[Provided records Boundary: Start]

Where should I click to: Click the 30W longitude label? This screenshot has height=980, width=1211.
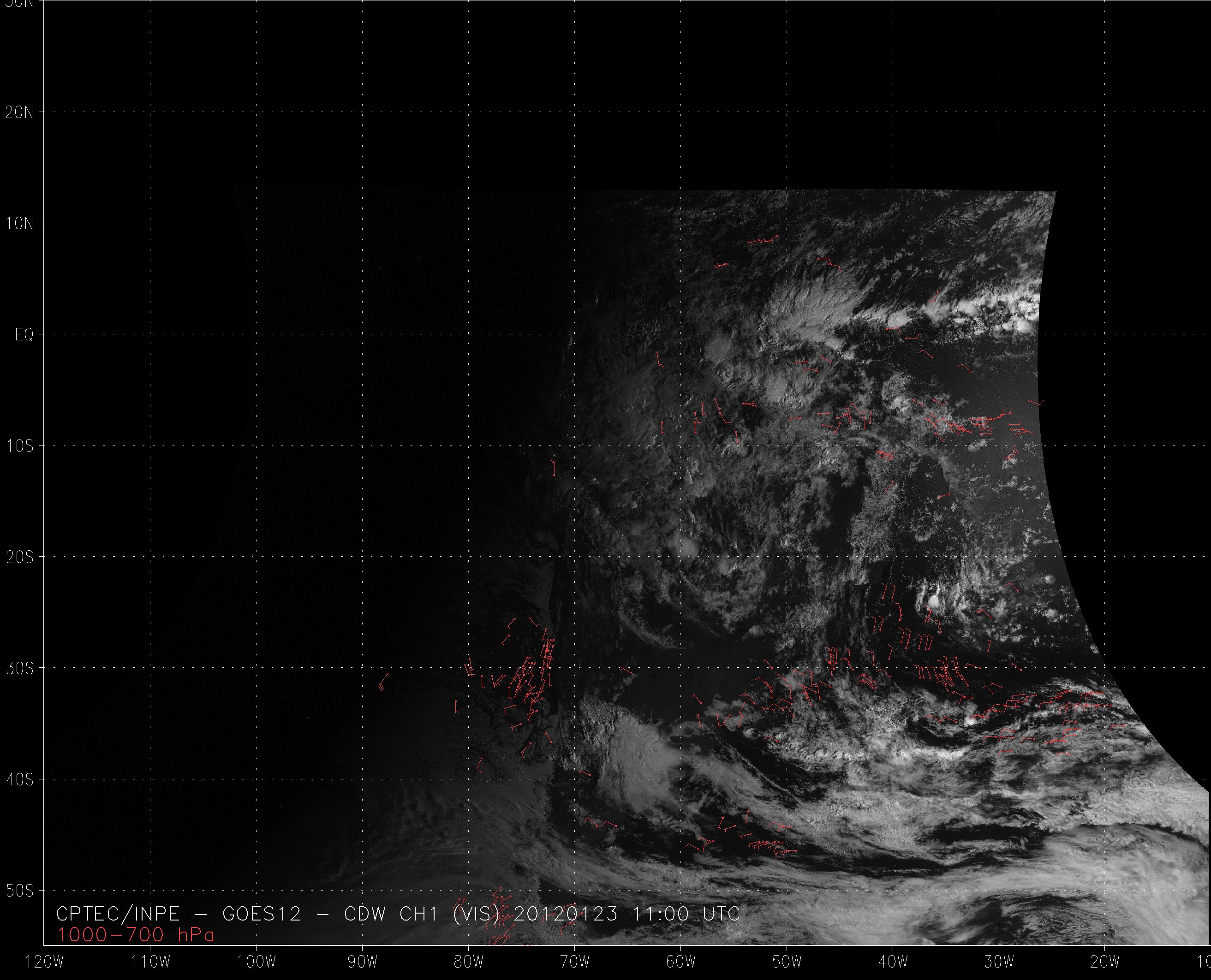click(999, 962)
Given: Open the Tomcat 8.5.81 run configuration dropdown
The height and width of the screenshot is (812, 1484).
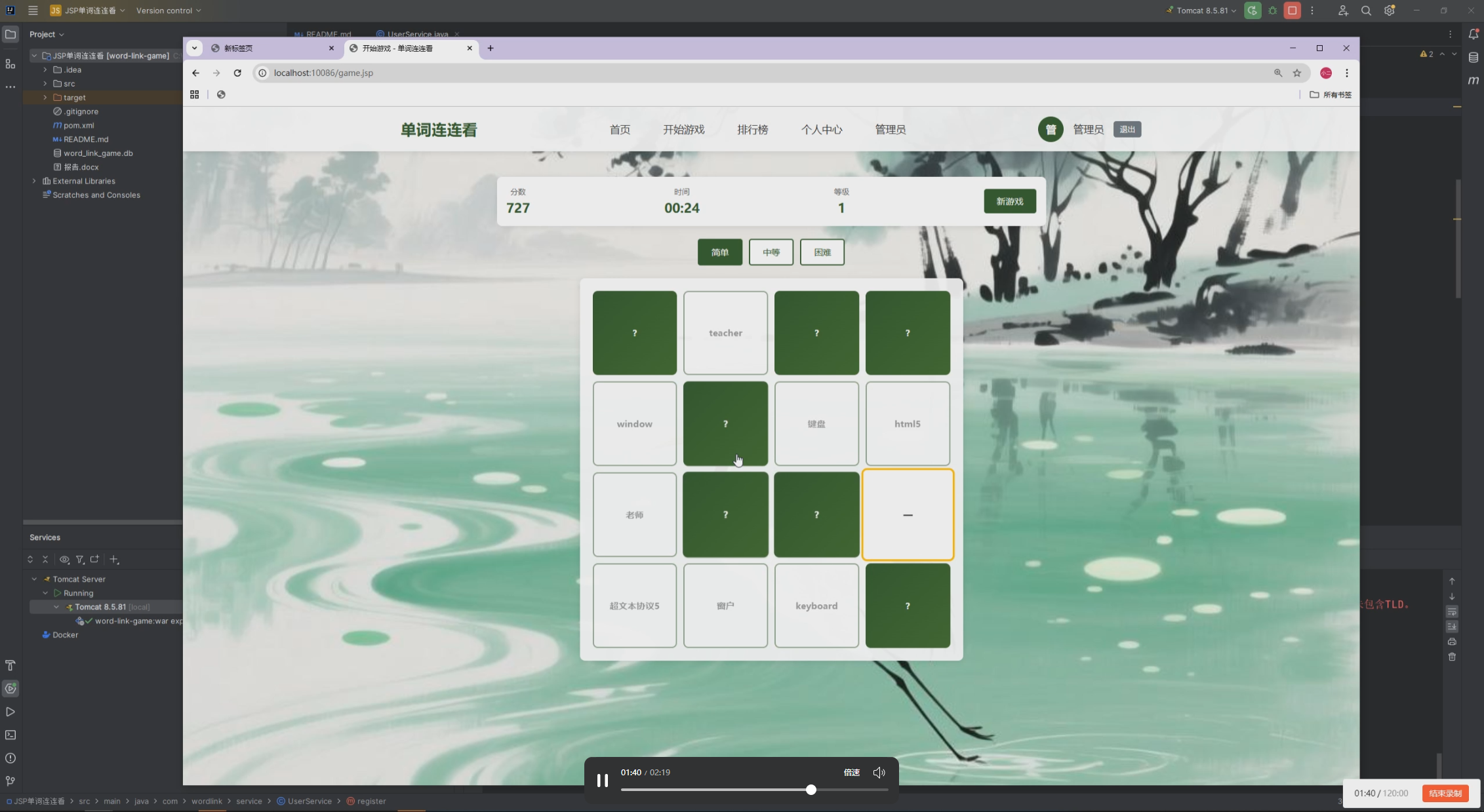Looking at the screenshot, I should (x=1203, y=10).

[Provided records Boundary: End]

| Assignment |
Set every entry down again exactly as written, and omit the images.

| Answer section |
Where should I click to: Click the 30W longitude label? This screenshot has height=980, width=1211.
click(999, 962)
Given: Open the Tomcat 8.5.81 run configuration dropdown
The height and width of the screenshot is (812, 1484).
Looking at the screenshot, I should (x=1203, y=10).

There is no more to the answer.